** START **

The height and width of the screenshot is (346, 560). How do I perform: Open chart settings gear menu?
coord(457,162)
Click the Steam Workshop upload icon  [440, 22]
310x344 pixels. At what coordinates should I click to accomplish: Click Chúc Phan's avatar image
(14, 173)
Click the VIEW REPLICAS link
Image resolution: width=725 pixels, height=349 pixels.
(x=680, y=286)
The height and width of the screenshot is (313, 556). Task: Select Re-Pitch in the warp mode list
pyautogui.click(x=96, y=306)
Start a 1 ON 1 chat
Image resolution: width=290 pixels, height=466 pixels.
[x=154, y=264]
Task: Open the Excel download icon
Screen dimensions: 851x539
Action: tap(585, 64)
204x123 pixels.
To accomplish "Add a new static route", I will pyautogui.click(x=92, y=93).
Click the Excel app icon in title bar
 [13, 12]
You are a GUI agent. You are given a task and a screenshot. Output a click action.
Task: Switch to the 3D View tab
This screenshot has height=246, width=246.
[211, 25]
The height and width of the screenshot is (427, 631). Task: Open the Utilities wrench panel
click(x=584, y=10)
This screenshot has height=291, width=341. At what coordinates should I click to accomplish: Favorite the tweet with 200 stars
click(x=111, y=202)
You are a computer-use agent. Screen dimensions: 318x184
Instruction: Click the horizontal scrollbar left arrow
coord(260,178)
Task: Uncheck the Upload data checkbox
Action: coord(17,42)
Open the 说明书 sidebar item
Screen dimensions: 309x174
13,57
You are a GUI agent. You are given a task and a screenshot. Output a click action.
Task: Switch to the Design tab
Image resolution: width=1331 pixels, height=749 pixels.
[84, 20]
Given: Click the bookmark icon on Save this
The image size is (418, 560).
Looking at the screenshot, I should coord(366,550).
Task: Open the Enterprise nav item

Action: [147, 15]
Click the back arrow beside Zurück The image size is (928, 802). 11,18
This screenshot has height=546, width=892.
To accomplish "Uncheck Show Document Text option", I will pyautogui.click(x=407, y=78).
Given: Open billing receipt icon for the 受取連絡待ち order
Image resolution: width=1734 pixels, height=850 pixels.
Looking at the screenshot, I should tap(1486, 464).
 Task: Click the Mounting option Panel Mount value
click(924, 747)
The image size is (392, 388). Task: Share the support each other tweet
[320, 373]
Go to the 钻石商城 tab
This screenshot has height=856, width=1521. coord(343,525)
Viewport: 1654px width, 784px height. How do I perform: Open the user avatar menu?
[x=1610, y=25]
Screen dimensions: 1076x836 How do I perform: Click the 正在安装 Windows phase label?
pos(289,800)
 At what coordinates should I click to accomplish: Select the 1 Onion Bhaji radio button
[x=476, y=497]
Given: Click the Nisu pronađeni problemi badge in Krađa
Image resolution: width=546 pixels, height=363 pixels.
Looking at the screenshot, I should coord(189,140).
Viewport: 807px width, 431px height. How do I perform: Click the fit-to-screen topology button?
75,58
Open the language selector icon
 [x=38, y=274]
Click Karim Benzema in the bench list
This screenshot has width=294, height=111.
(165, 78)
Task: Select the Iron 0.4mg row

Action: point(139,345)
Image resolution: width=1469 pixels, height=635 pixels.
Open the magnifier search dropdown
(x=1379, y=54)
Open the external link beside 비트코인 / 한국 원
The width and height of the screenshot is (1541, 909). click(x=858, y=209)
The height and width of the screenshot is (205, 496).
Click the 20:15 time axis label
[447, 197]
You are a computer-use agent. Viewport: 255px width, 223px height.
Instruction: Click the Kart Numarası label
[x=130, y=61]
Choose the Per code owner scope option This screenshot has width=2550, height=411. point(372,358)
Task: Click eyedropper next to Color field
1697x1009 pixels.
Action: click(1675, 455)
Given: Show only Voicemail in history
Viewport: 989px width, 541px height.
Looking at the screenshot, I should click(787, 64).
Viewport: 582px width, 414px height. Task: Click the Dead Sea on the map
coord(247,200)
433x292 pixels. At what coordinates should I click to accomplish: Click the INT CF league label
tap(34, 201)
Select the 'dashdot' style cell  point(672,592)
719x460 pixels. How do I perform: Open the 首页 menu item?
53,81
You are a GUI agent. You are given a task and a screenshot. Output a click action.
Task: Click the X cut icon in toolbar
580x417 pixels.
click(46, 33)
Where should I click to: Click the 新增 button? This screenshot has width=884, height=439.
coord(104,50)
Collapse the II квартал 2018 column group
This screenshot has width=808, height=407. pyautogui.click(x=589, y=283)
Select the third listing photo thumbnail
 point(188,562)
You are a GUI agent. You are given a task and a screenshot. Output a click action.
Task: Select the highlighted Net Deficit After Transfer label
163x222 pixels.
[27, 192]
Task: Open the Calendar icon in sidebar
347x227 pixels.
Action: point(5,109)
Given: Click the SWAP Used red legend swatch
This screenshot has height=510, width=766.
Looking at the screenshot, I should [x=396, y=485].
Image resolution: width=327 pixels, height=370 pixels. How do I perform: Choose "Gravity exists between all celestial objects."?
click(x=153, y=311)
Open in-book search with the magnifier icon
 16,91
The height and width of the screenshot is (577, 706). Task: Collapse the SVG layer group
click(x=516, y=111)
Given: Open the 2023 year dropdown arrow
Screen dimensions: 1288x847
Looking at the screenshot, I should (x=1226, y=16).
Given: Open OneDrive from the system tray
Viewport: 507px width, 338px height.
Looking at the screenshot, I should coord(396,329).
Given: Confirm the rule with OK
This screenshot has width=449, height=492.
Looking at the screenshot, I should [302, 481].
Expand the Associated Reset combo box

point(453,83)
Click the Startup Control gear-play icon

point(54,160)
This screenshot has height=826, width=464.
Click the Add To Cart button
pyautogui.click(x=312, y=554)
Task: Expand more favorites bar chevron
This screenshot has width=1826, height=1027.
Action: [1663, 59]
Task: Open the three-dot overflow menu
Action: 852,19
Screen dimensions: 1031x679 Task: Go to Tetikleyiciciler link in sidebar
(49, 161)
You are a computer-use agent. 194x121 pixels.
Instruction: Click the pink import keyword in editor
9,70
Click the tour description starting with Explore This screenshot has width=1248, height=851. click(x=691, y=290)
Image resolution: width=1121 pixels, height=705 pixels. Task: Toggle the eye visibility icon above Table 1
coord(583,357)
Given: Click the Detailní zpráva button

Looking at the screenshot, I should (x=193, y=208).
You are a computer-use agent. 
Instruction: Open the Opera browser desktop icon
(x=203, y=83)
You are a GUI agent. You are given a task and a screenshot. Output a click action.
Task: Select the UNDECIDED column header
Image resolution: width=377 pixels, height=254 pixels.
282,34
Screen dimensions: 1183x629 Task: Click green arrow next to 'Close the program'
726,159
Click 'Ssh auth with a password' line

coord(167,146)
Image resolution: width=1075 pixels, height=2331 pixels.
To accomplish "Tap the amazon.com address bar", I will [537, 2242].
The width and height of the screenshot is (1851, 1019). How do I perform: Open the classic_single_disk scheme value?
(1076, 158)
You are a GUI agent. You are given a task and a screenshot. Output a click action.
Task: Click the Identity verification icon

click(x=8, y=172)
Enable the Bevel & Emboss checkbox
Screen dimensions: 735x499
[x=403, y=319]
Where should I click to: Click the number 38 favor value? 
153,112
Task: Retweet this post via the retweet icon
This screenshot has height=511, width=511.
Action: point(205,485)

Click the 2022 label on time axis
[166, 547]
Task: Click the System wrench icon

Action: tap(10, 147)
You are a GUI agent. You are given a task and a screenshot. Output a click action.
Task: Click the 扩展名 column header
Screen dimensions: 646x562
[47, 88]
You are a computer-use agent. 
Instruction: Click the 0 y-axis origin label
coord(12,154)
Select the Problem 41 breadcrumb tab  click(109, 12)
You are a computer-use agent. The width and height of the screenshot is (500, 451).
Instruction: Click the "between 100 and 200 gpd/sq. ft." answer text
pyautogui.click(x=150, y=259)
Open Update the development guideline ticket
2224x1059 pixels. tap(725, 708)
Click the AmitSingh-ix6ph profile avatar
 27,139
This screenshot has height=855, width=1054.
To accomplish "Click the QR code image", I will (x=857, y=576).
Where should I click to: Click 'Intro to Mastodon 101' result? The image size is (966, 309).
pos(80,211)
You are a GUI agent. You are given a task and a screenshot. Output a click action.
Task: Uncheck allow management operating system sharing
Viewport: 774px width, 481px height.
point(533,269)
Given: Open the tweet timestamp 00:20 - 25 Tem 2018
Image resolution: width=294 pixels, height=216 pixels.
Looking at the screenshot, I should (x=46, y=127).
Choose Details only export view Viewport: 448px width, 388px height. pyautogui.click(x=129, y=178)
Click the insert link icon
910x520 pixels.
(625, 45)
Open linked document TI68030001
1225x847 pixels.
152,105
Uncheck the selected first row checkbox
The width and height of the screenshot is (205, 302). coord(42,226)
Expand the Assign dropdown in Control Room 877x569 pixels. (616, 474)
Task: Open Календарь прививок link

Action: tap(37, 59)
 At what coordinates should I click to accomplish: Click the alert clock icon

** END **

## Instructions to follow
Extract verbatim the records beginning at the line that contains "Where should I click to: Click 'Intro" and continuing through the final line of the records.

## Exercise result
Where should I click to: Click 'Intro to Mastodon 101' result? The image size is (966, 309).
pos(80,211)
You are a GUI agent. You are given a task and a screenshot. Output a click action.
Task: Uncheck allow management operating system sharing
Viewport: 774px width, 481px height.
point(533,269)
Given: Open the tweet timestamp 00:20 - 25 Tem 2018
Image resolution: width=294 pixels, height=216 pixels.
Looking at the screenshot, I should (x=46, y=127).
Choose Details only export view Viewport: 448px width, 388px height. pyautogui.click(x=129, y=178)
Click the insert link icon
910x520 pixels.
(625, 45)
Open linked document TI68030001
1225x847 pixels.
152,105
Uncheck the selected first row checkbox
The width and height of the screenshot is (205, 302). coord(42,226)
Expand the Assign dropdown in Control Room 877x569 pixels. (616, 474)
Task: Open Календарь прививок link

Action: tap(37, 59)
 At what coordinates should I click to accomplish: Click the alert clock icon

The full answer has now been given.